Saturday, May 10, 2025

Oh...only NINE books released the last few months...

Woo!

So I finally went ahead and cleared the backlog, which resulted in a true glut of new material in paperback edition...

A Most Excellent Fancy, whose release was already reported here, started all this.  This was my final Kindle Vella project, and also the first of the many books to be filled (increasingly so) with footnotes.  I finally poked around my Word program enough to figure out how to do this, and walked away from Kindle Direct Publishing's templates so that I could produce the results in book form, too.  I really, really got carried away.  Read more so I can explain...

The Ripped Blade is the most recent release, which theoretical readers of this blog (I think I've lost all of the real ones finally!) just finished reading last month in the annual A to Z Challenge.  Anyone picking up a paperback edition will find it festooned with footnotes, as previously suggested, which was really half the reason I wrote the story in the first place.  Originally I was going to write them in a fictitious fashion, but I realized I had plenty of real world material to round out the volume.  I got so carried away with the footnotes in other books I desperately wanted to keep it going, so by April (I didn't choose to unofficially participate until the first of the month, so everything was literally generated and written during it) I came up with as convenient an excuse as was available.  I'd previously decided writing a mystery from a host of perspectives, most of them investigators of some fashion, was a good idea, so I was able to graft that onto the experiment from the start.  I had good great fun, anyway.

City of Tomorrow is a collection of material that picks up where my very first short story collection, Monorama (which, incidentally, the publication for which ushered this very blog), left off from stories posted to Sigild V (until last month the bulk of where my fiction is posted).  Of course it's chock full of footnotes.  It's also the longest of the books released in this period, and it's got the best cover, probably the best cover I've ever done.

Easter Tales is the culmination of a project inadvertently begun in 2017 but picked up in earnest in 2020, short stories written for various days of the three day Easter story from various points in history and perspectives, each of them explaining what the death and resurrection of Jesus means to them, and us.  I think it's some of the best stuff I've ever written, and it's a rare reflection of my Catholic/Christian faith in my writing (the hardest book I've ever published to actually recommend is Reading Biblically, which is my tour of the Bible, which happens to include commentary on "the real Ten Commandments" that makes sense in context, but would probably be somewhat controversial if anyone ever just stumbled on it).

The Annotated Series of Short Trips is the most shameless release as far as footnotes go; it's right there in the title, a hodgepodge mishmash of brief material that on its own wouldn't have been considered for any of these books, but makes a nice package, at least as far as authors desperately enamored with footnotes go.

The Age of Theory, American Poems, and Life & Theft wrap up the collections of poems posted to various blogs over the years.  I'd never really publicized these here, but it's increasingly significant material, including earlier volumes that are filled with my personal philosophies as well as mounds of angst...

Finally, there's 52 Reasons to Love, which is not about love itself, but rather 52, the DC weekly comic book series that I've long championed and continue to recommend as one of the great superhero experiences yet created.  This is an unofficial guidebook, including summaries of every issue, background information including about the main creators for the uninitiated (they're all big deals for those already in the know), everything that followed, and tacked on because of the title, 52 concise reasons, well, to love 52.

It's very possible I've finally gone insane.  If true, at least I have a few books to show for it.

3 comments:

  1. "which theoretical readers of this blog (I think I've lost all of the real ones finally!)" I'm still here.
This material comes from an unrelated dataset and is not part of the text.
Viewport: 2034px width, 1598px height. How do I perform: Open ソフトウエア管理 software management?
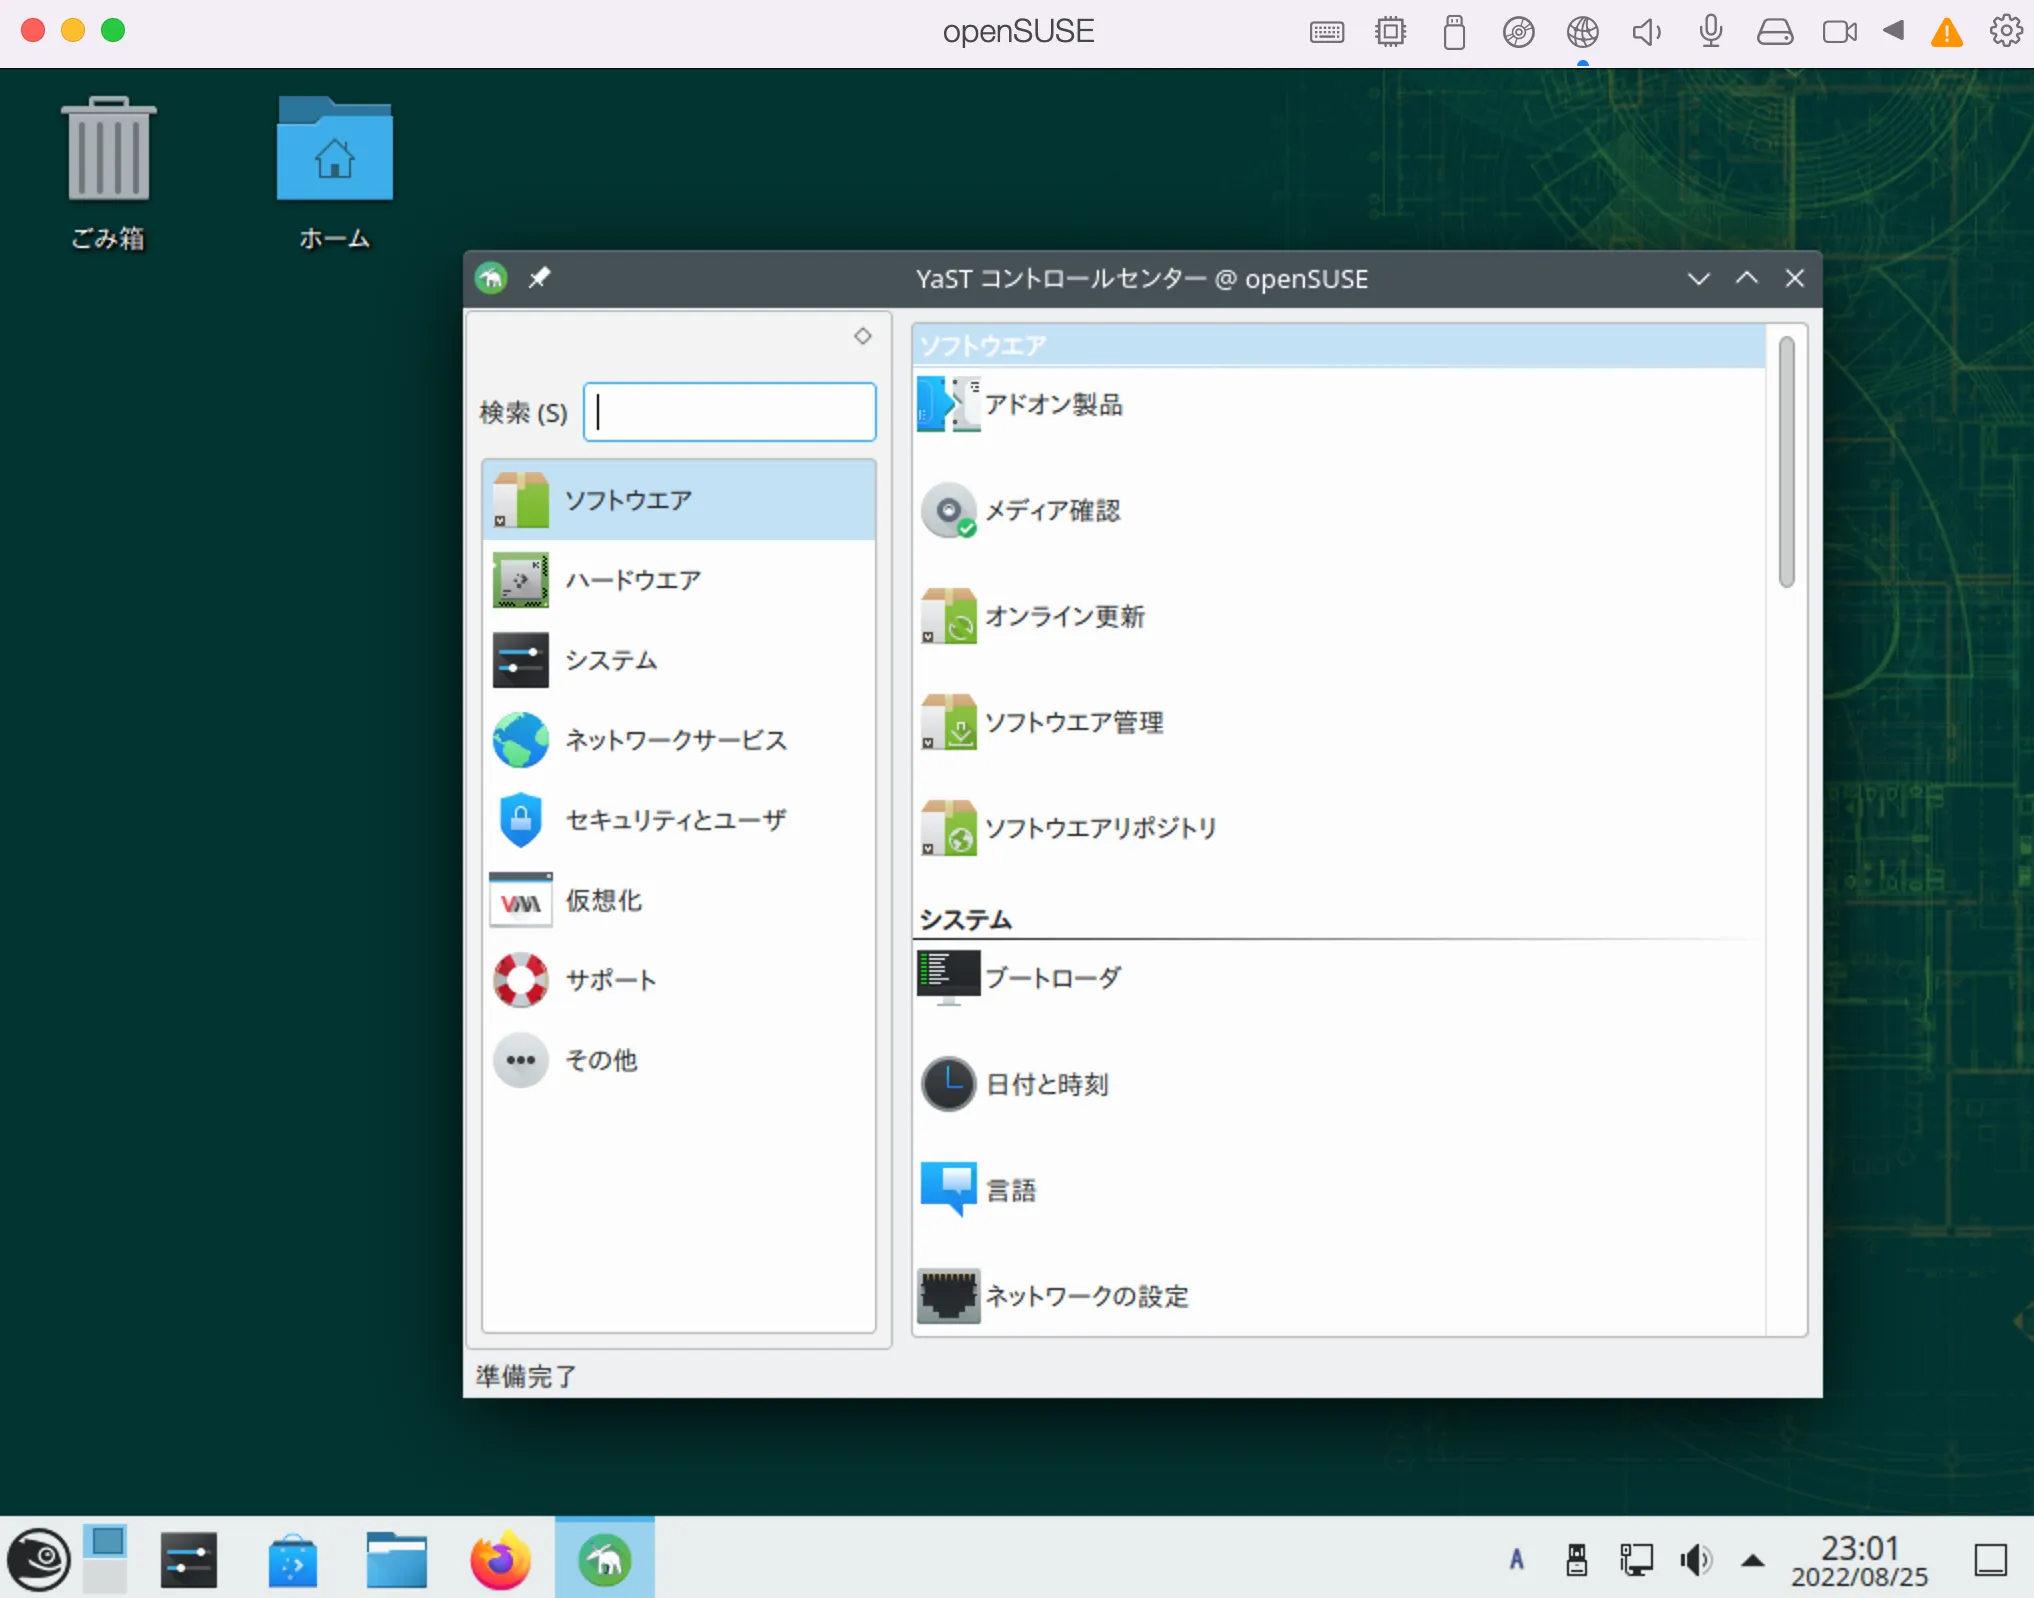click(1072, 723)
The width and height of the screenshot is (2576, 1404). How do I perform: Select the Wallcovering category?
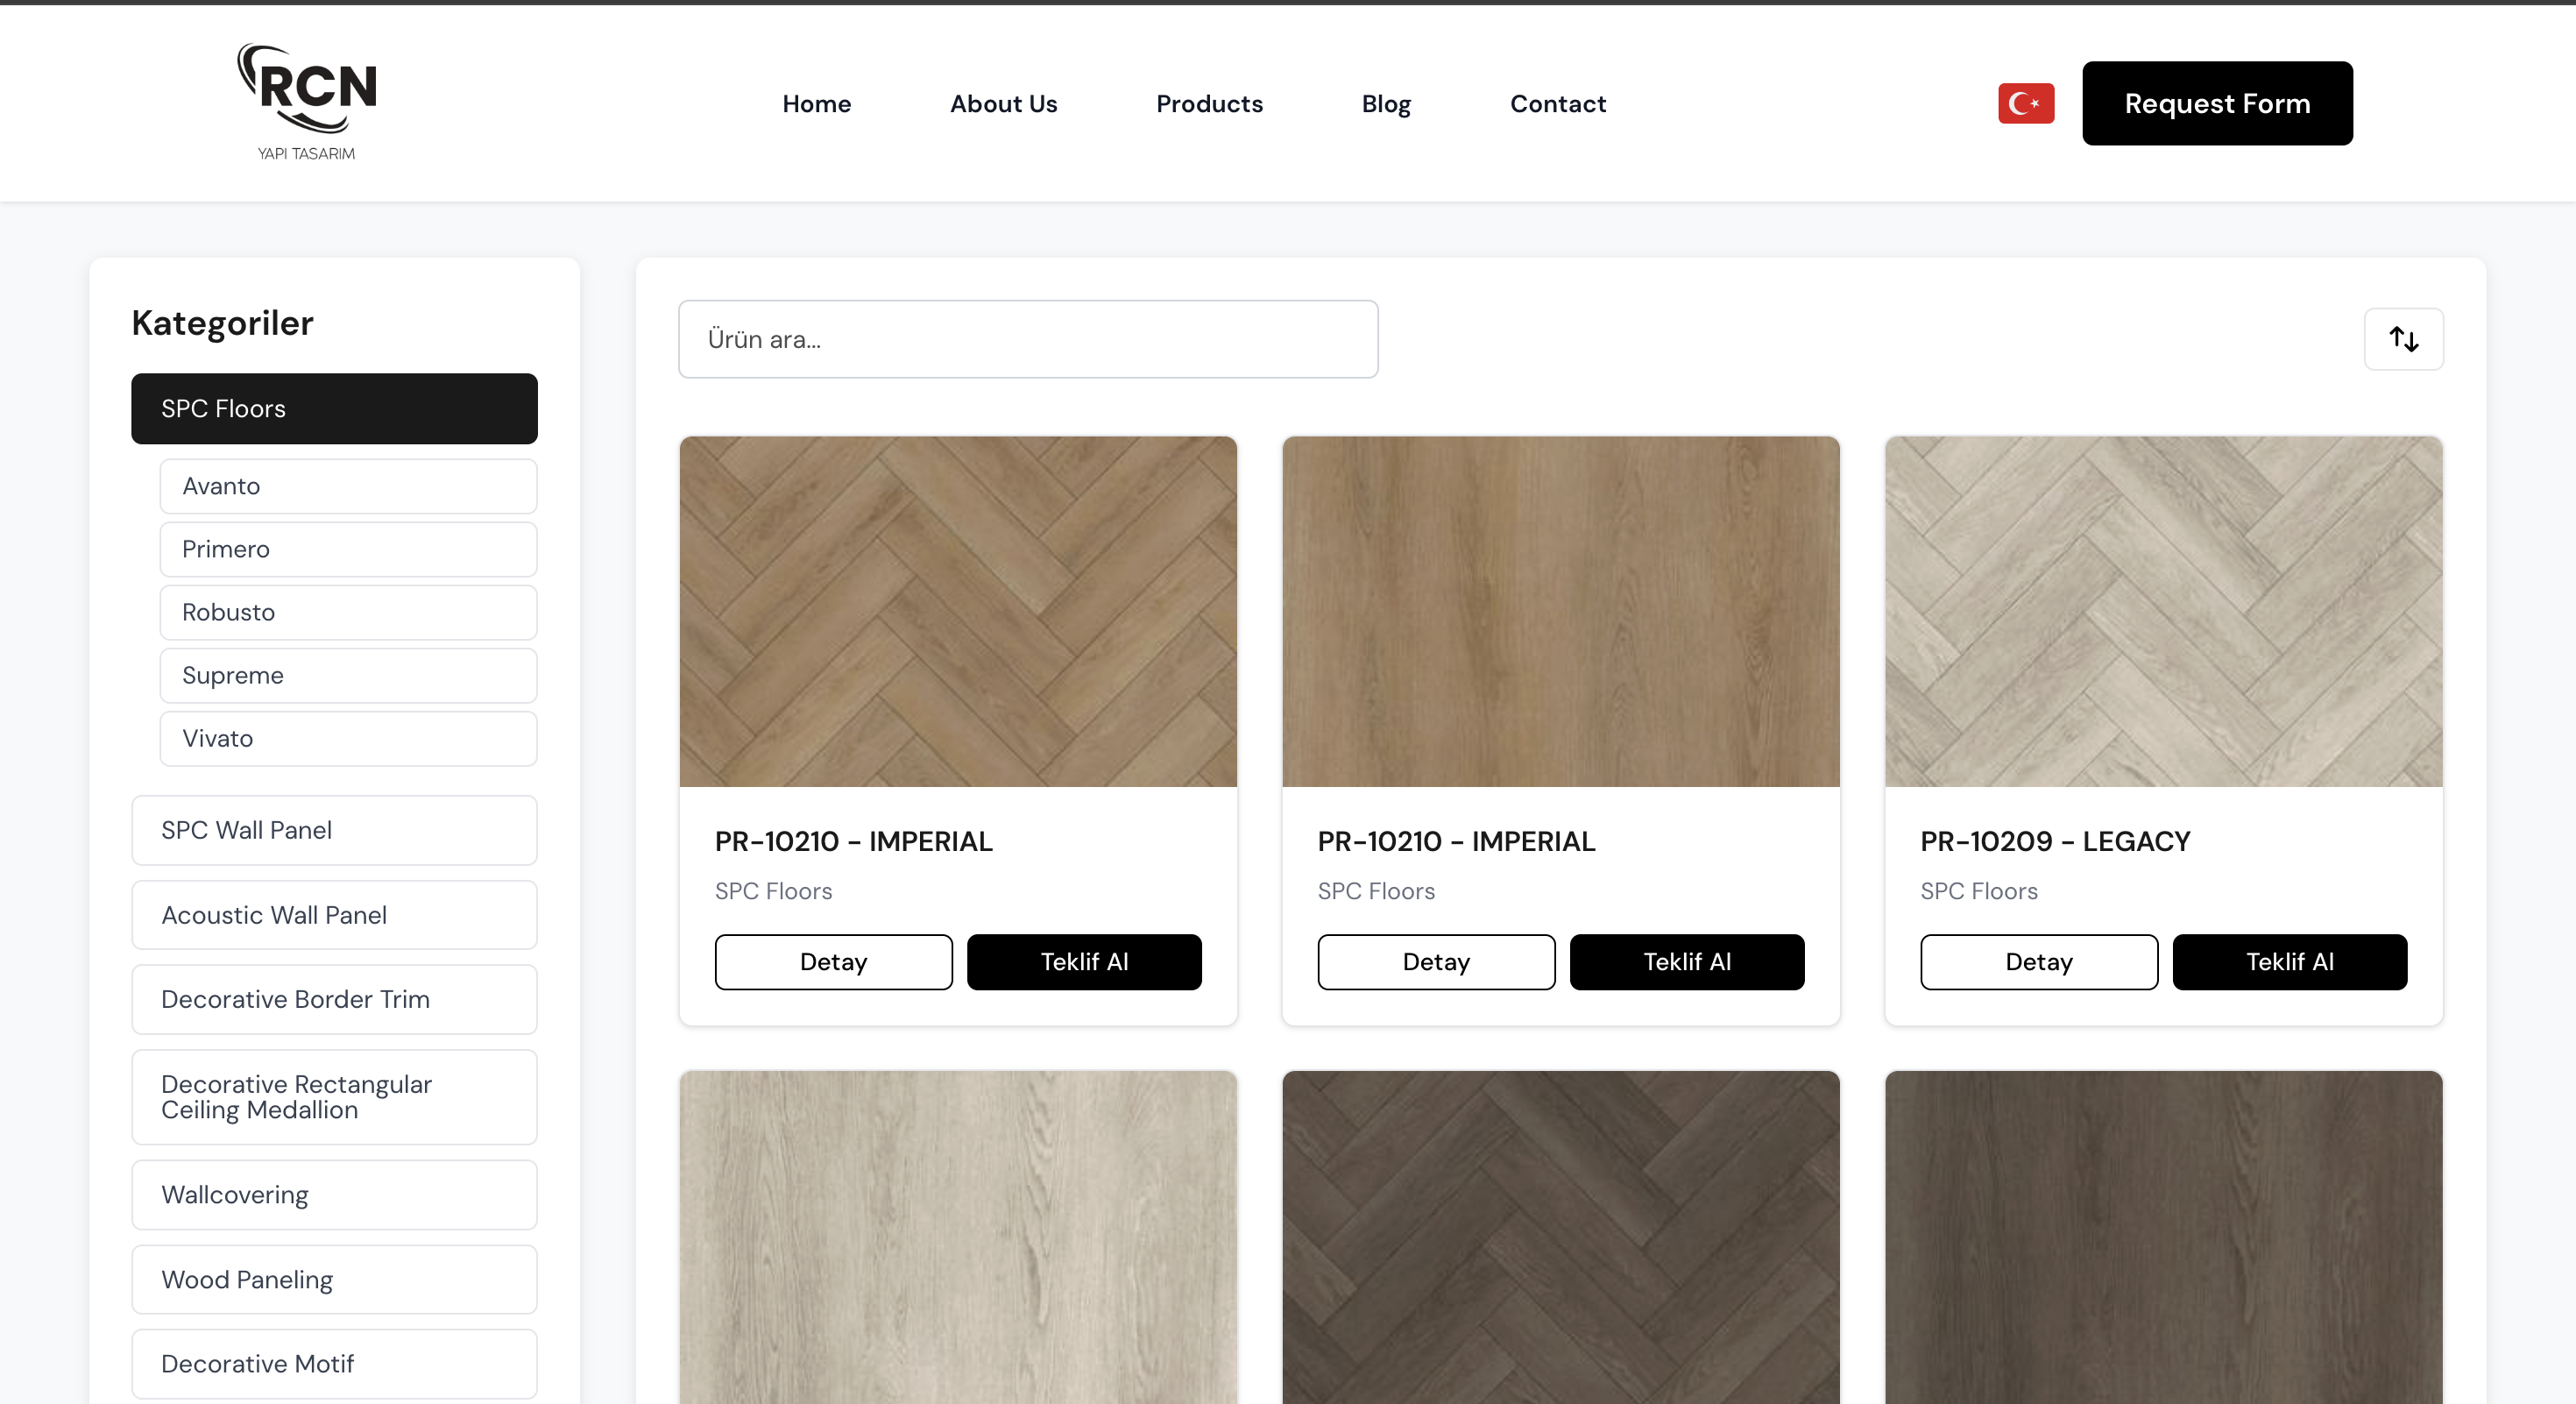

Sometimes I just don't have a lot to say or make comment on and Blogger doesn't have a "Like" button the way WordPress does so there's no way to show I was here unless I comment. I confess that I did lose my way a couple of times but I followed the story all the way.

    ReplyDelete
    Replies
    1. Blogger also wouldn't let me log in on several occasions. Like this one. I'm not trying to be anonymous, lol.

      Delete
    2. As they say, “LOL.” I figured it was you.